さて話をイールドカーブに戻すと、債券は約束の期日まで保有すると決まった利益が必ず入ってくる。戦争や災害で国が危うくならない限りは、一般的に国債は約束された満期まで保有することで利回りは最大になる。ところが、期日前にその債券をどうしても現金化しなければならない時は注意が必要になる。例えばその国自体の信用が下がってしまった場合などは、売買に相当な困難が伴ってしまうのだ。そうなれば、換金に際し元本割れという不測の事態も考えられるからだ。

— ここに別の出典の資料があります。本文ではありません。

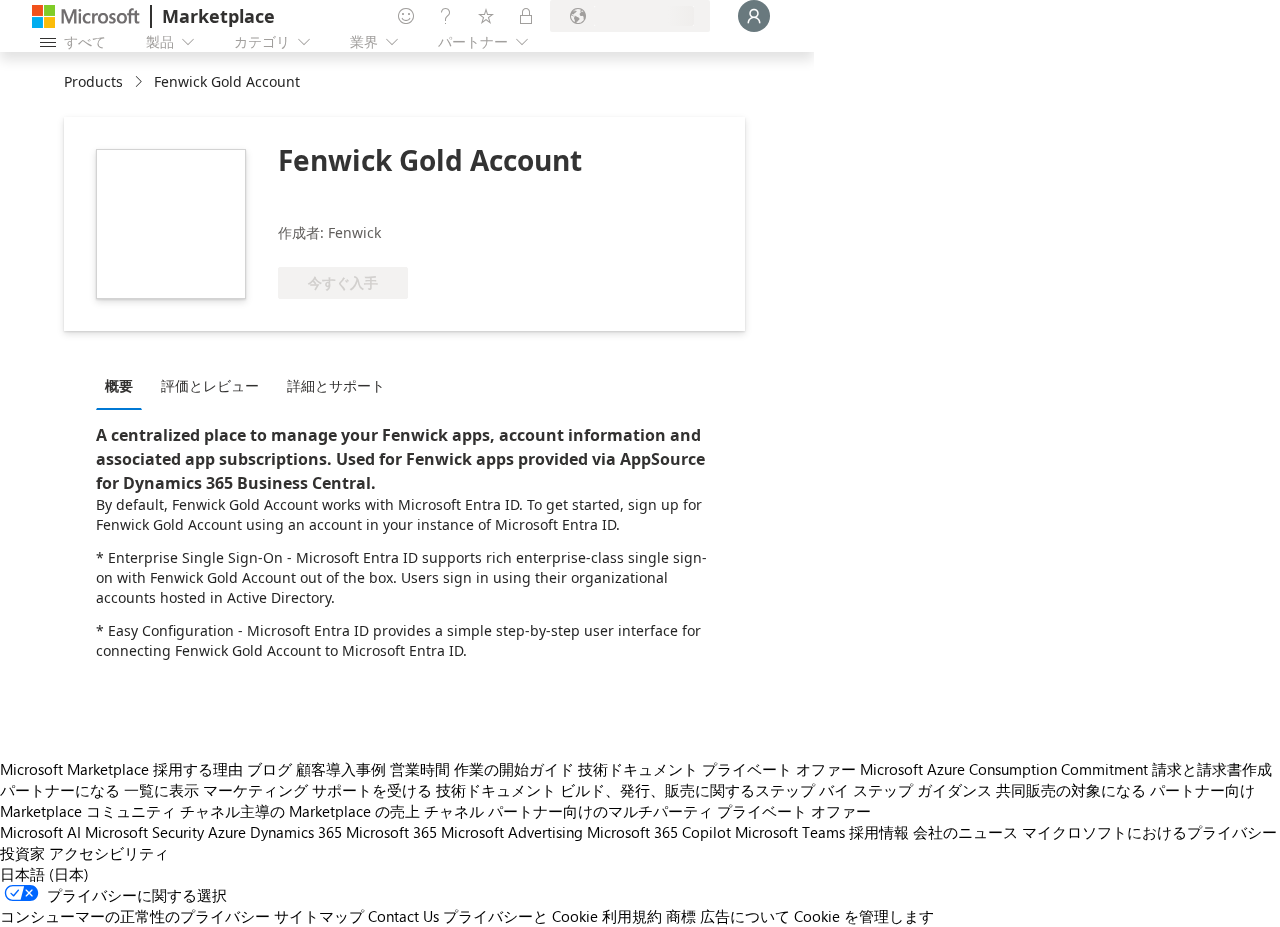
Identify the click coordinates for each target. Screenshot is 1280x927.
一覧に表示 (161, 790)
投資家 (22, 853)
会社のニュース (965, 832)
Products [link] (93, 81)
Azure (227, 832)
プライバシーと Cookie (520, 916)
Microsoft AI (40, 832)
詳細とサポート (336, 385)
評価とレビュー (210, 385)
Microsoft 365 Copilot (659, 832)
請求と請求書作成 (1212, 769)
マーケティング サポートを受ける (317, 790)
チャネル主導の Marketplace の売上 (300, 811)
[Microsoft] (86, 16)
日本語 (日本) (44, 874)
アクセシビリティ (109, 853)
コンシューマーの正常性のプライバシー (135, 916)
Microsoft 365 (391, 832)
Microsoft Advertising (512, 832)
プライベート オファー (779, 769)
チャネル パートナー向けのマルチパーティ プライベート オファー (647, 811)
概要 (119, 385)
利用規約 (632, 916)
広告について (745, 916)
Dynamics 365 (296, 832)
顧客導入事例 (341, 769)
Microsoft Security (144, 832)
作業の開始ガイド (514, 769)
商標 (681, 916)
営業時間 (420, 769)
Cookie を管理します (864, 916)
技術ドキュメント (638, 769)
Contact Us (403, 916)
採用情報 (879, 832)
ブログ (269, 769)
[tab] (124, 385)
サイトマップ (319, 916)
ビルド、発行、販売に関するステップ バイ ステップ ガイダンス (776, 790)
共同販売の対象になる (1071, 790)
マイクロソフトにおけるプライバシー (1149, 832)
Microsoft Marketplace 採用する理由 (121, 769)
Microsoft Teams (790, 832)
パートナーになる (60, 790)
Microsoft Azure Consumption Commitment (1004, 769)
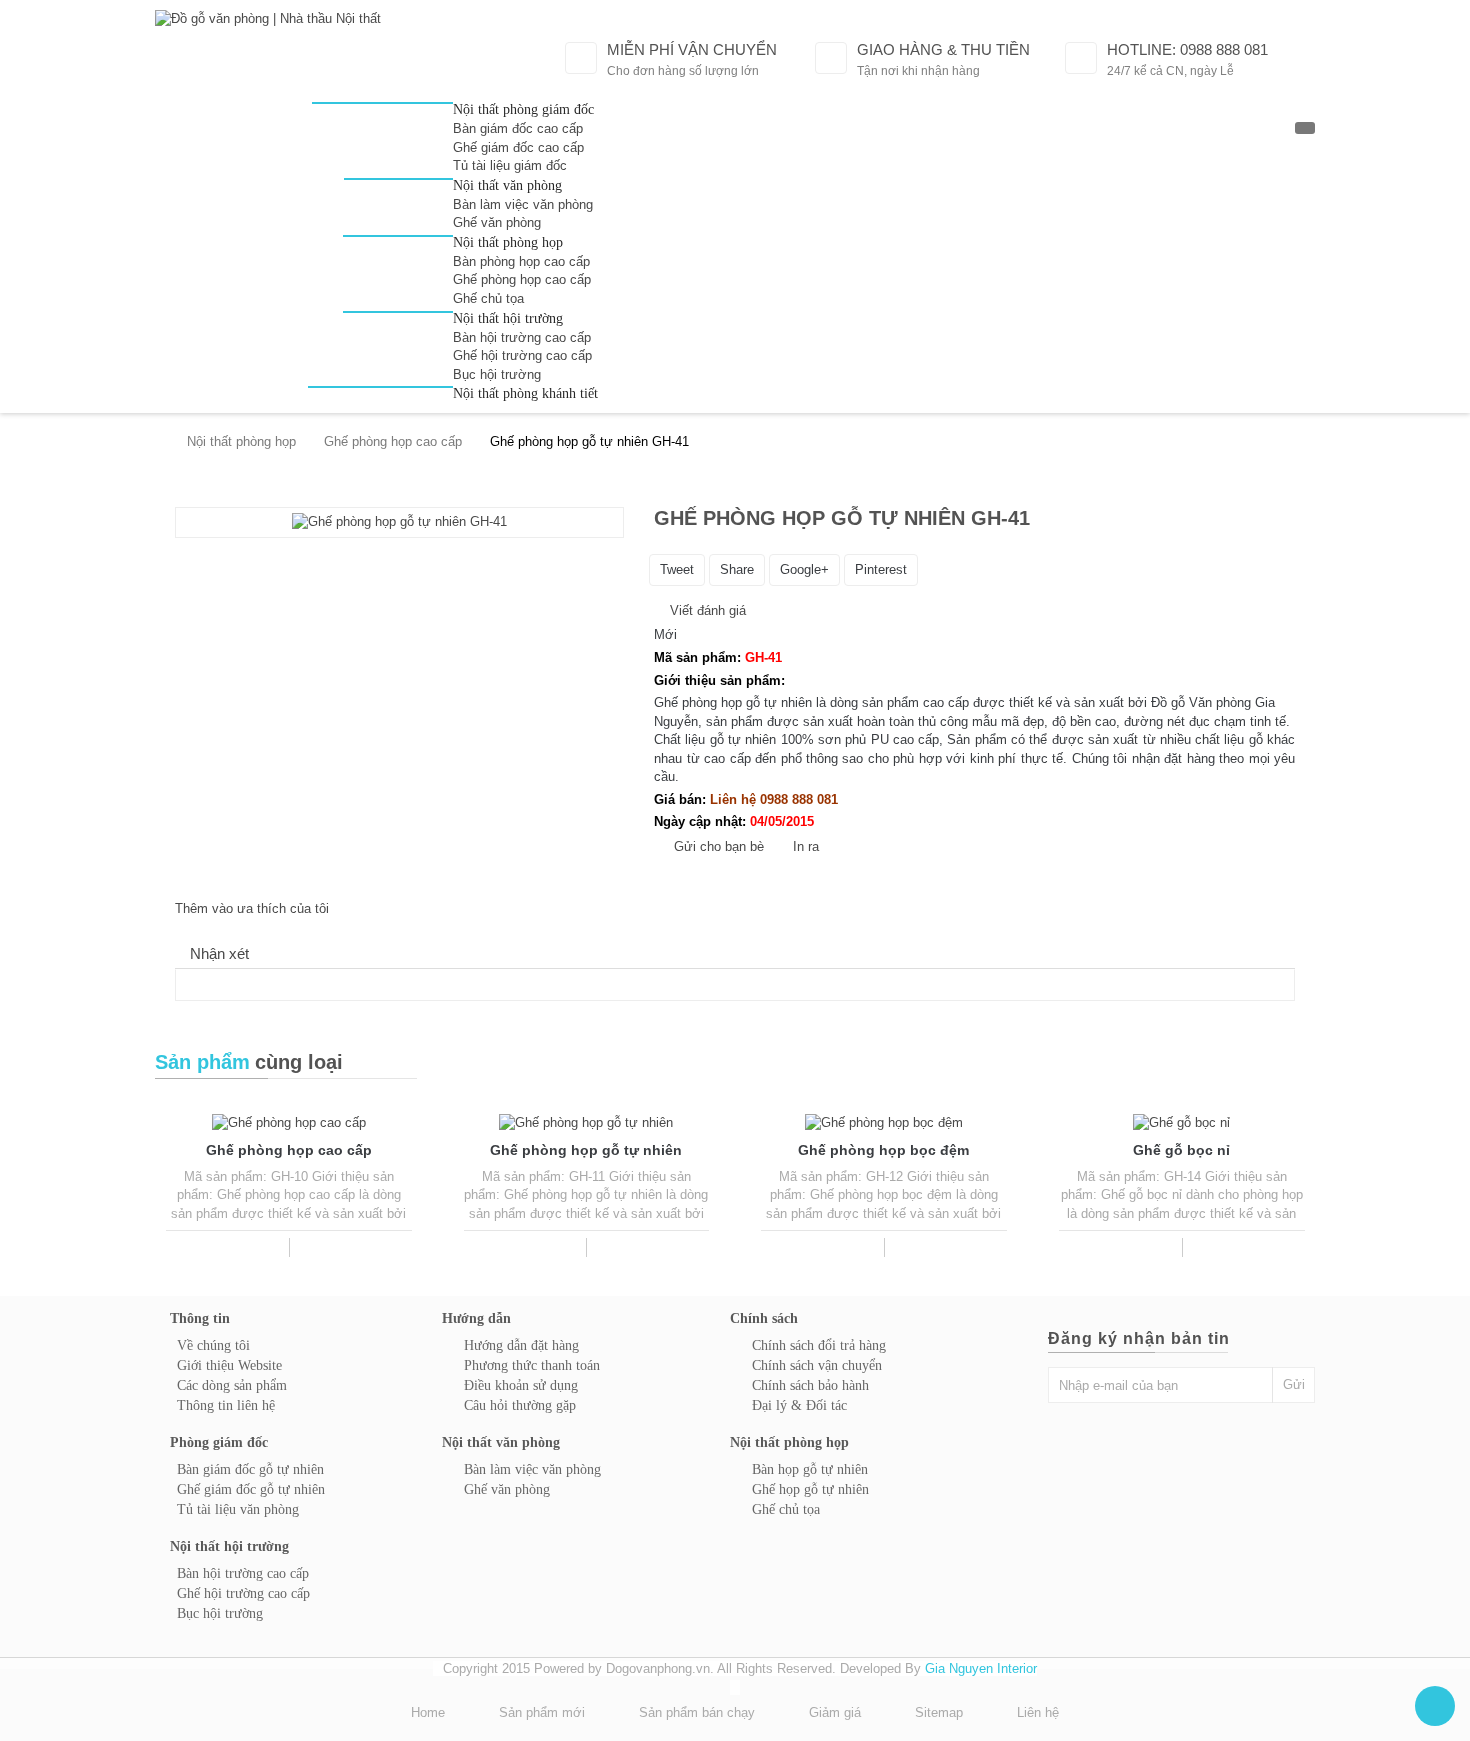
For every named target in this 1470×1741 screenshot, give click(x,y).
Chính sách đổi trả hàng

そこで債券価値に急激な変化が起こらないようにしましょうというのが、日銀のイールドカーブコントロールだ。
このことをもう少し掘り下げると、現在この操作は短期債と長期債で操作が分かれている。短期では金利に着目して1年以内の銀行間取引の金利は政策金利とも言われる、そのため一時マイナス金利ということまで起こってしまった。このように日銀が金利に介入しているのは、今のところ短期金利が中心となっている。
ところが、昨年の暮れに巷で大騒ぎになっていたことは、日銀のイールドカーブによる、振れ幅の上限を0,25%から0.5%ぐらいが適当ではないかという日銀総裁の発言だった。このことは、文字通り利上げの発言ではない、ところが、マスコミはこのことをいっせいに利上げだと騒ぎだした。おかげで巷の住宅ローン金利はとっとと変動してしまったのだが、これに対して異議を唱えた識者はいただろうか。

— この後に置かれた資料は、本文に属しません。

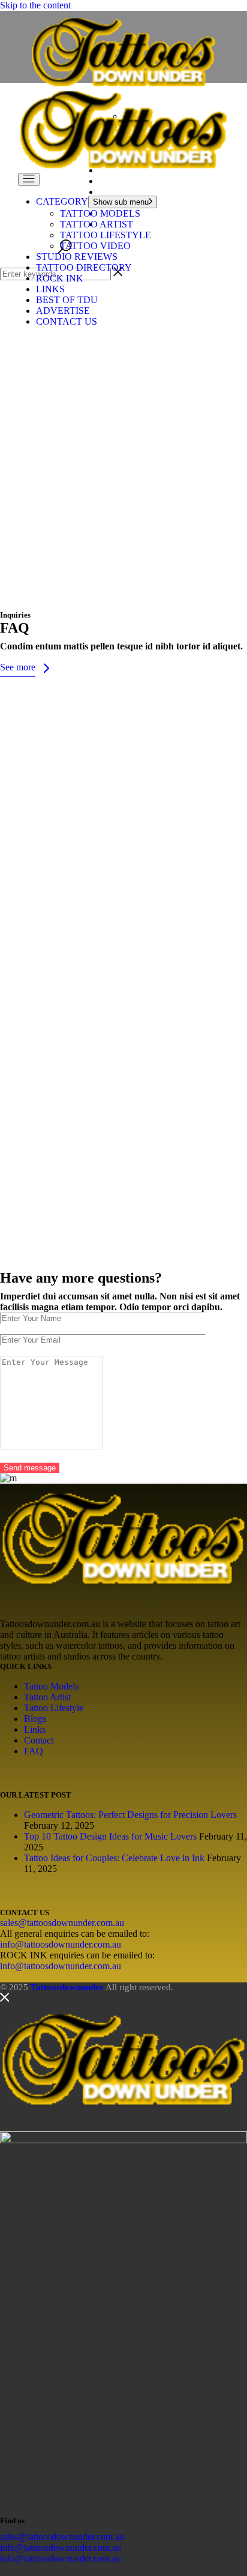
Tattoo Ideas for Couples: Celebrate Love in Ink (114, 1858)
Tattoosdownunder (67, 1987)
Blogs (35, 1719)
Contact (38, 1740)
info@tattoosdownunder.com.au (60, 1944)
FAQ (33, 1751)
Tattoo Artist (47, 1697)
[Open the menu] (29, 179)
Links (35, 1729)
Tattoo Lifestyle (53, 1708)
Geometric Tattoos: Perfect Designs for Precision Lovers (130, 1815)
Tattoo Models (51, 1686)
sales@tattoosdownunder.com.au (62, 1923)
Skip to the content (35, 5)
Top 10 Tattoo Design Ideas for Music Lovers (110, 1836)
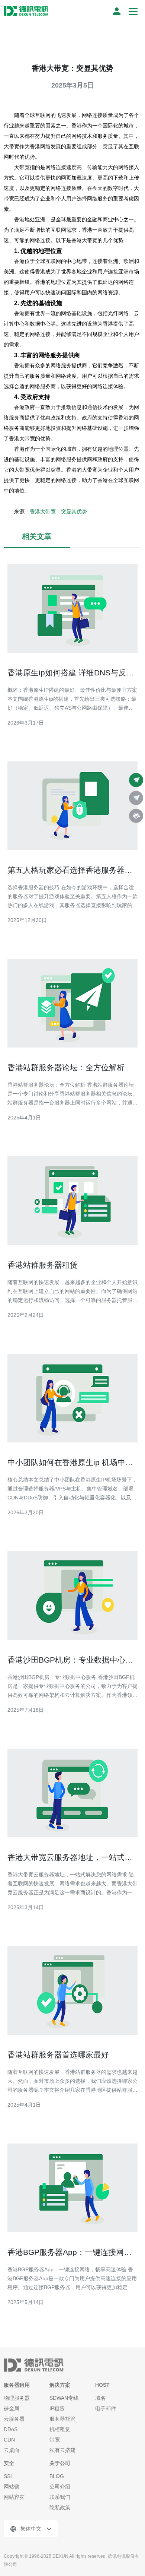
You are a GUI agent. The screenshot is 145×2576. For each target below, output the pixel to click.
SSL (8, 2476)
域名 (100, 2398)
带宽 (54, 2440)
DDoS (10, 2429)
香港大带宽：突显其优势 (58, 511)
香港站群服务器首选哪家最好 (58, 2054)
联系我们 (59, 2497)
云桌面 (11, 2450)
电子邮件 (105, 2408)
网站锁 (11, 2487)
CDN (9, 2440)
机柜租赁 (59, 2429)
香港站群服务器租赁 (42, 1265)
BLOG (56, 2476)
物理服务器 (17, 2398)
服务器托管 (62, 2419)
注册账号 (116, 11)
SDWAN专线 (63, 2398)
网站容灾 (14, 2497)
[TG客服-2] (136, 798)
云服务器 (14, 2419)
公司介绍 (59, 2487)
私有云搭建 (62, 2450)
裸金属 (11, 2408)
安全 (9, 2463)
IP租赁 (57, 2408)
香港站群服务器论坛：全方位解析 (66, 1067)
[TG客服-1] (136, 780)
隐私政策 (59, 2507)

そしてもう一方の操作である長期視点のイールドカーブコントロールについては金利の操作だけではなく、イールドカーブの平準化のために債券の売買が行われている。このような操作が必要となるのは社会的な変化によって急激な資金需要がうまれ、一時的にでも債券の値崩れが起こりそうな場面である。

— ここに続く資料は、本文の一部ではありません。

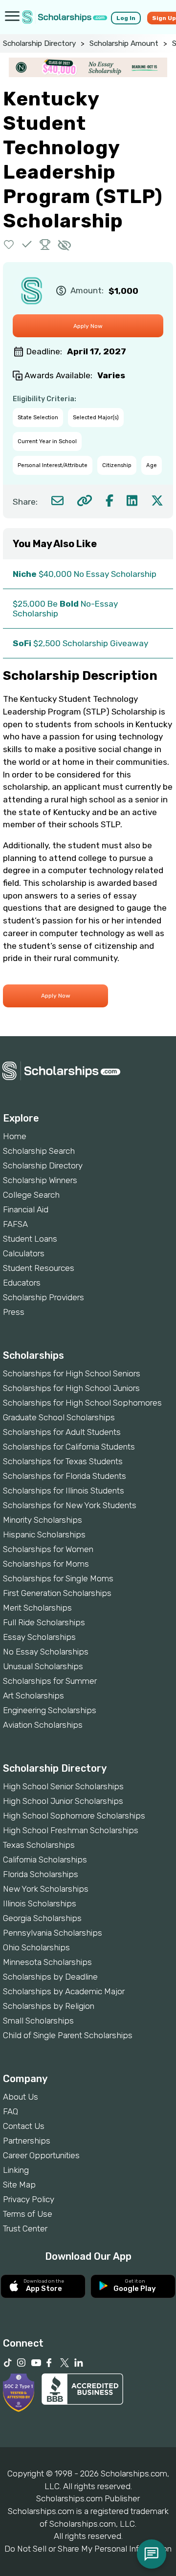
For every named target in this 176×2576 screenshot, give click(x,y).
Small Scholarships (38, 2020)
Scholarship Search (39, 1151)
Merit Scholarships (37, 1608)
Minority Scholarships (42, 1520)
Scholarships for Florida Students (64, 1476)
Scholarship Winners (40, 1180)
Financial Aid (25, 1209)
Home (14, 1136)
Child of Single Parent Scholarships (67, 2035)
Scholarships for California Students (69, 1447)
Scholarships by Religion (48, 2006)
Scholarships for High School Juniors (71, 1388)
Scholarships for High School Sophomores (82, 1403)
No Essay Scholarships (45, 1651)
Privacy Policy (28, 2199)
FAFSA (15, 1224)
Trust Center (25, 2228)
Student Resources (38, 1268)
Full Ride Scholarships (44, 1622)
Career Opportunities (41, 2155)
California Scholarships (45, 1859)
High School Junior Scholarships (63, 1801)
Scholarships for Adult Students (62, 1432)
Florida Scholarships (40, 1874)
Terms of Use (27, 2214)
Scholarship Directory (39, 43)
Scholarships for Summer (50, 1681)
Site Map (19, 2184)
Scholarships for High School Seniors (71, 1373)
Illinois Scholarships (39, 1903)
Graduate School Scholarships (59, 1417)
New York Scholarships (45, 1889)
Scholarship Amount (123, 43)
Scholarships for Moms (46, 1564)
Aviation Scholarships (43, 1725)
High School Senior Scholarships (63, 1786)
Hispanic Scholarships (44, 1534)
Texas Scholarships (39, 1845)
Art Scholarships (33, 1695)
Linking (16, 2170)
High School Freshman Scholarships (70, 1830)
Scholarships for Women (48, 1549)
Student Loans (30, 1239)
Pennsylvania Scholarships (52, 1933)
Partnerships (26, 2141)
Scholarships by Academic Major (64, 1991)
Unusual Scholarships (43, 1666)
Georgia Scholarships (42, 1918)
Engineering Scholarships (49, 1710)
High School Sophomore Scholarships (74, 1815)
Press (13, 1312)
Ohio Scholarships (36, 1947)
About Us (20, 2097)
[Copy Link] (84, 500)
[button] (9, 244)
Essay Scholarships (39, 1637)
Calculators (23, 1253)
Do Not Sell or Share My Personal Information (88, 2549)
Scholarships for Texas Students (63, 1461)
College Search (31, 1195)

このようにイールドカーブコントロールとは債券の価値を安定させましょうという操作であって、金利を上げて経済に何らかの影響を与えましょうということではない、経済に与える効果について取り組むのは、本来政府やるべきお仕事なのだ。
さてこの話題で私が気になるのはマスコミがなぜ利上げを望むのかだが、このことについての合理的な答えを私は見いだせないでいる。
例えば低金利は金融機関の経営に大きな負担となっているという意見がある、とはいえこれについても今更の感があり、そもそも低金利などはもうそろそろ20年にもなるからだ、つまり金融機関はすでに低金利に対抗できる術を身に着けて営業利益を出しているのだ。また最もその影響が大きいと言われている年金生活者にとって、絶対利上げが必要かと問われれば、そんなことより年金を増やしてほしいという答えが、真っ先に返ってくるはずだ。というのも金利で生活が潤うような資産家の方は、むしろ今の高齢者の内どれほどの数おられるのかと思うのである。
しかも、利上げとはお金の流通を止めて経済を停滞させましょうと言っていることに等しい、こんなことを給与水準が高くインフレの続く諸外国と比べてコメントするのは、コメンテーターの背負ってる看板に傷がつかないかと心配になってくるのだ。